CenterPoint Energy Inc. reported fourth‑quarter 2025 results that included a revenue increase of 11% to $2.505 billion, beating the consensus estimate of $2.33–$2.35 billion by roughly $0.18 billion. The company’s non‑GAAP earnings per share were $0.45, a 9% year‑over‑year rise from $0.40 in Q4 2024, but fell $0.01 short of the $0.46 consensus estimate, marking a modest miss.
GAAP earnings per share were $0.40, while full‑year 2025 GAAP EPS was $1.60. The company attributed the Q4 growth to a $0.12 per‑share contribution from growth and regulatory recovery and an additional $0.01 per‑share from weather and usage.
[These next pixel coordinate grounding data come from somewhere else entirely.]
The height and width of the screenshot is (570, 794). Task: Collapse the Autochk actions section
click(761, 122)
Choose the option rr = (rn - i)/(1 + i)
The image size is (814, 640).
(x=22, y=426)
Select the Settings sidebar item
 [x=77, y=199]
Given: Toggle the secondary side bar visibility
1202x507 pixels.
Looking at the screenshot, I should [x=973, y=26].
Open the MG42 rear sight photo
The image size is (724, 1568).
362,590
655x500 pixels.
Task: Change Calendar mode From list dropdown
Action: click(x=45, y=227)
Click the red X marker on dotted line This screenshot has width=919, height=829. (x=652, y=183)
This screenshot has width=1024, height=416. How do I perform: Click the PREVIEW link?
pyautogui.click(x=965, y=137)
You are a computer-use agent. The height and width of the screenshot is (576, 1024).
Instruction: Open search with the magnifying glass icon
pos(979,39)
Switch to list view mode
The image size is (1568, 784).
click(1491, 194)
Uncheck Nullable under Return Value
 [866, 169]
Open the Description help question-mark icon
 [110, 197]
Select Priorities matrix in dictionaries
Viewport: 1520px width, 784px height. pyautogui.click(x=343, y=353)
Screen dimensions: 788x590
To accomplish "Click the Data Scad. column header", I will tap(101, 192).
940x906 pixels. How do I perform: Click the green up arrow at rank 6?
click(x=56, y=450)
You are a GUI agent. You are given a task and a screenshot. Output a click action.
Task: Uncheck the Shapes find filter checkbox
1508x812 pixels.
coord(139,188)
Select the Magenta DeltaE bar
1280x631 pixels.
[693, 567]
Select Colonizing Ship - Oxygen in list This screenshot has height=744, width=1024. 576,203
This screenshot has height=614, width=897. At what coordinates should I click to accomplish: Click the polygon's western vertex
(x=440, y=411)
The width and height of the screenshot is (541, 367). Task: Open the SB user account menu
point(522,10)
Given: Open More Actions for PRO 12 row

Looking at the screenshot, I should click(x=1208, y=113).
Offset factors included a $0.02 per‑share increase in operating‑maintenance expenses and a $0.05 per‑share rise in interest costs, largely driven by $3.3 billion of incremental debt issuances.
Management highlighted the company’s continued execution in the Houston electric market, noting a 100‑million‑minute reduction in outage times year over year. CEO Jason Wells said, "I'm proud of how our teams continued to deliver better outcomes for our customers and communities in 2025, including reducing year over year outage times by more than 100 million customer outage minutes in our Houston Electric business. We closed out the year with strong and consistent execution, robust financial results and significant growth opportunities. With these results, we have now delivered industry‑leading 9% non‑GAAP EPS growth in four of the last five years."
The company reaffirmed its 2026 non‑GAAP EPS guidance of $1.89 to $1.91, an 8% increase at the midpoint from the $1.90 delivered in 2025. CFO Christopher Foster noted, "On a GAAP EPS basis, we reported $0.40 for the fourth quarter and $1.60 for the full year 2025." The guidance reflects confidence in continued demand in the Houston market, where peak load is projected to rise 50% by 2031, and a $65.5 billion capital‑investment plan through 2035.
Market reaction was muted, with the stock falling 1.7% intraday and 2.62% in pre‑market trading. The slight EPS miss relative to consensus, combined with a guidance midpoint that sits just below analyst expectations, tempered investor enthusiasm despite the strong revenue beat and robust growth narrative.